◆ The task ◆
Restate exactly, and only, the lines spanning from the one with "You are a computer-use agent. Image" to the end of the records below.

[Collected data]

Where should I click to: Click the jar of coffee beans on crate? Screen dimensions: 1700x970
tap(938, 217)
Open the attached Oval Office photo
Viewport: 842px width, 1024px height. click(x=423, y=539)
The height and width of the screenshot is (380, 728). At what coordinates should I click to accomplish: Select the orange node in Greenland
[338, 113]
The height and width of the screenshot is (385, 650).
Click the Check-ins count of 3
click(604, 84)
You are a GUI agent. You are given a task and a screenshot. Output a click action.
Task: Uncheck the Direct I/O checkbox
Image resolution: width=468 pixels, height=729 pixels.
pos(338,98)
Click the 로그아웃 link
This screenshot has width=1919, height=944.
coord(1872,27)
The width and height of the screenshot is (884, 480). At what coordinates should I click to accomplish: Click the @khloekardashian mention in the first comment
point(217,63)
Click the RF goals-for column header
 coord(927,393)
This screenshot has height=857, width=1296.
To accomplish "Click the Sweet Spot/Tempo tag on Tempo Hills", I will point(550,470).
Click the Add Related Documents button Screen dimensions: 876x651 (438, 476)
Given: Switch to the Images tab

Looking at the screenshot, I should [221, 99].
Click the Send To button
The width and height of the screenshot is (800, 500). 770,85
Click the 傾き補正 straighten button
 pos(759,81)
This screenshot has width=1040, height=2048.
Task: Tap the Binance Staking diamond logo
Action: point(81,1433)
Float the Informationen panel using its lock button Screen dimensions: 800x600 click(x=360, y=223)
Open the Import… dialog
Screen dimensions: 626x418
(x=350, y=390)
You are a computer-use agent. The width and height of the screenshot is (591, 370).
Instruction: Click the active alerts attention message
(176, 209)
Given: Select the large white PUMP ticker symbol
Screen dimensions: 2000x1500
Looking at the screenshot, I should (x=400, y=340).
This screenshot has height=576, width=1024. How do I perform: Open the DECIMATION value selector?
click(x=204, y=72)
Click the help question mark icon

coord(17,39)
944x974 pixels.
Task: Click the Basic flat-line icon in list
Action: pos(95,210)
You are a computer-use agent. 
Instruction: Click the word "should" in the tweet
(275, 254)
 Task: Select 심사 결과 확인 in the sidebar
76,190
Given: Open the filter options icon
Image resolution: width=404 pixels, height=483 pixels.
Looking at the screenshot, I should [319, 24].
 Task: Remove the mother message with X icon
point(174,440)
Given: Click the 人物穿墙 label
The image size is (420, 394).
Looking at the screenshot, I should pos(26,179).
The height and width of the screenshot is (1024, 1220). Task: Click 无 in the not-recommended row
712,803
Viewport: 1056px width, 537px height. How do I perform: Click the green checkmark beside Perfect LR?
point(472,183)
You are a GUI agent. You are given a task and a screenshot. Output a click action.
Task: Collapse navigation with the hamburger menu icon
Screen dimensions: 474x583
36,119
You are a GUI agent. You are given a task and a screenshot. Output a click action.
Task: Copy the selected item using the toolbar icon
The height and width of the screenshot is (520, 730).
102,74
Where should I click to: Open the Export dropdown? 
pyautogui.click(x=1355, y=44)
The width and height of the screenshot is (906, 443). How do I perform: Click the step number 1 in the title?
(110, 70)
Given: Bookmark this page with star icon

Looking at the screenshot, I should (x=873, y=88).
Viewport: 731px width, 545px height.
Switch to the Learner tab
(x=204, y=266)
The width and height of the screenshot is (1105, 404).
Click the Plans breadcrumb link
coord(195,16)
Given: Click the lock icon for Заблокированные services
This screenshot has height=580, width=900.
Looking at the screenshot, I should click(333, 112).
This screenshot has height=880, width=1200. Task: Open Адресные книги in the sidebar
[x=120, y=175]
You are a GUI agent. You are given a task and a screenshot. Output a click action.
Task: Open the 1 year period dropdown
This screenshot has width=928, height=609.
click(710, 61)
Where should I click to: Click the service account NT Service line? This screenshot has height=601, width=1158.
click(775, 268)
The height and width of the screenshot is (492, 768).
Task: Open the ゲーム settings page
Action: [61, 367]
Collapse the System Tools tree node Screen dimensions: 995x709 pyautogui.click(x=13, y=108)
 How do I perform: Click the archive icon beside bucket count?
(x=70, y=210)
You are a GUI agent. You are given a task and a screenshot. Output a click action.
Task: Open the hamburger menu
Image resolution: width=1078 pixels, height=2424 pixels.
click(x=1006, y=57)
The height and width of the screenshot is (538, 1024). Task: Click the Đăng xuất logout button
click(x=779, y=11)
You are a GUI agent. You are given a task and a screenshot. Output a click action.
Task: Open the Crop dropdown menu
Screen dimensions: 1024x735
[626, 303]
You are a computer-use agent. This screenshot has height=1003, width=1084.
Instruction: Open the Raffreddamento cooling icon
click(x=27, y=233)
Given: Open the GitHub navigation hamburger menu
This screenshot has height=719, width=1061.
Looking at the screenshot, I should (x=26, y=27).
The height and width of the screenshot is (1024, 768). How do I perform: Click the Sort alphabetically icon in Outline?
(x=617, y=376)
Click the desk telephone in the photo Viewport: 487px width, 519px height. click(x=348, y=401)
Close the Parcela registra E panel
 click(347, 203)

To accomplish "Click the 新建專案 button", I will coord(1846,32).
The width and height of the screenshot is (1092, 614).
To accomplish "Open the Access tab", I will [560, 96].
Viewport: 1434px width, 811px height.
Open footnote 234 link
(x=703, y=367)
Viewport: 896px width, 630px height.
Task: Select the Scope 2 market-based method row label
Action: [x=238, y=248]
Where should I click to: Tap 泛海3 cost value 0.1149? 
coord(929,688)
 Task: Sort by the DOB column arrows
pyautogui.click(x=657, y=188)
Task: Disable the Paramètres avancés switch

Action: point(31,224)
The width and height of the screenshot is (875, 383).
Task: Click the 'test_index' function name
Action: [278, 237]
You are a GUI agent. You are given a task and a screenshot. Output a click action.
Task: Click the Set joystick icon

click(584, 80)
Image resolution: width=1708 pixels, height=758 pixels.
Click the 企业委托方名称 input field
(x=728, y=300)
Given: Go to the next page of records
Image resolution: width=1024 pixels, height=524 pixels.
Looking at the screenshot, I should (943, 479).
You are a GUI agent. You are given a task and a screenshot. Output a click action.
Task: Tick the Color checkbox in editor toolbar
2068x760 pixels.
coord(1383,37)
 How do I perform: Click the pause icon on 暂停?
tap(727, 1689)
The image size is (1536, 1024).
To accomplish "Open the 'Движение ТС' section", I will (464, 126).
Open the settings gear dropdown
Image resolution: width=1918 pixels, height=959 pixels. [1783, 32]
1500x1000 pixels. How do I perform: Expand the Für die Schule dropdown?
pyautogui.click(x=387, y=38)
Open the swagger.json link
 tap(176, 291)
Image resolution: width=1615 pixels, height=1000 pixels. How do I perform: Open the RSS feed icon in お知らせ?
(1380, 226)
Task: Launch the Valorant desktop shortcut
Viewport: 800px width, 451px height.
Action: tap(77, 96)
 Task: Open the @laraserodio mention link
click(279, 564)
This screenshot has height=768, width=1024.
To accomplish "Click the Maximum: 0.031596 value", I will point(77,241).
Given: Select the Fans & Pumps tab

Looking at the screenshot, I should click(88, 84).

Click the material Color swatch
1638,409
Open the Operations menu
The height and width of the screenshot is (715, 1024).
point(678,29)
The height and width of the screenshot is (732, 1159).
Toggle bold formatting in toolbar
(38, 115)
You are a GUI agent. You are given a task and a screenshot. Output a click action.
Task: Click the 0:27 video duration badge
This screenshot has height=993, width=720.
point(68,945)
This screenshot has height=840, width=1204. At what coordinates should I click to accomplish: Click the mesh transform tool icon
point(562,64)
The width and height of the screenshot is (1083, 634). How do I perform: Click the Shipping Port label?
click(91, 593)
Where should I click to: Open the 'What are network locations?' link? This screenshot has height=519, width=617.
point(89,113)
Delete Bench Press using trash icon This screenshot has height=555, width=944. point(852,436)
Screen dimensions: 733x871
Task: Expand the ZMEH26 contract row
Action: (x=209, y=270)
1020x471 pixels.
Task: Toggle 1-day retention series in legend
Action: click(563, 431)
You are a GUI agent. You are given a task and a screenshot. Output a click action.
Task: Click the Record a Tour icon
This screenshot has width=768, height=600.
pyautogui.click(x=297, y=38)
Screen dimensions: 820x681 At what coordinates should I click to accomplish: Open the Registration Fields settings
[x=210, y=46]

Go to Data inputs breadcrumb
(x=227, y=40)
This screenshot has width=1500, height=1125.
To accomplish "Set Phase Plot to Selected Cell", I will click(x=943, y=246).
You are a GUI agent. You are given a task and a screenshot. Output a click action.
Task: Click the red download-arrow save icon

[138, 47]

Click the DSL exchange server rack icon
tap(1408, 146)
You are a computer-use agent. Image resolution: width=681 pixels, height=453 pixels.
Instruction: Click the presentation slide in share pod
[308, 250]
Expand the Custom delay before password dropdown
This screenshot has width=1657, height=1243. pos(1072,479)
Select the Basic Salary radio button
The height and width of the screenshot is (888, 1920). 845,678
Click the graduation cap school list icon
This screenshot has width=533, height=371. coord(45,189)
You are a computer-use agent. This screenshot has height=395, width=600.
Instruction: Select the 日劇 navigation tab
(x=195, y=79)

◆ Result of the exercise ◆
You are a computer-use agent. Image resolution: width=681 pixels, height=453 pixels.
Instruction: Click the presentation slide in share pod
[308, 250]
Expand the Custom delay before password dropdown
This screenshot has width=1657, height=1243. pos(1072,479)
Select the Basic Salary radio button
The height and width of the screenshot is (888, 1920). 845,678
Click the graduation cap school list icon
This screenshot has width=533, height=371. coord(45,189)
You are a computer-use agent. This screenshot has height=395, width=600.
Instruction: Select the 日劇 navigation tab
(x=195, y=79)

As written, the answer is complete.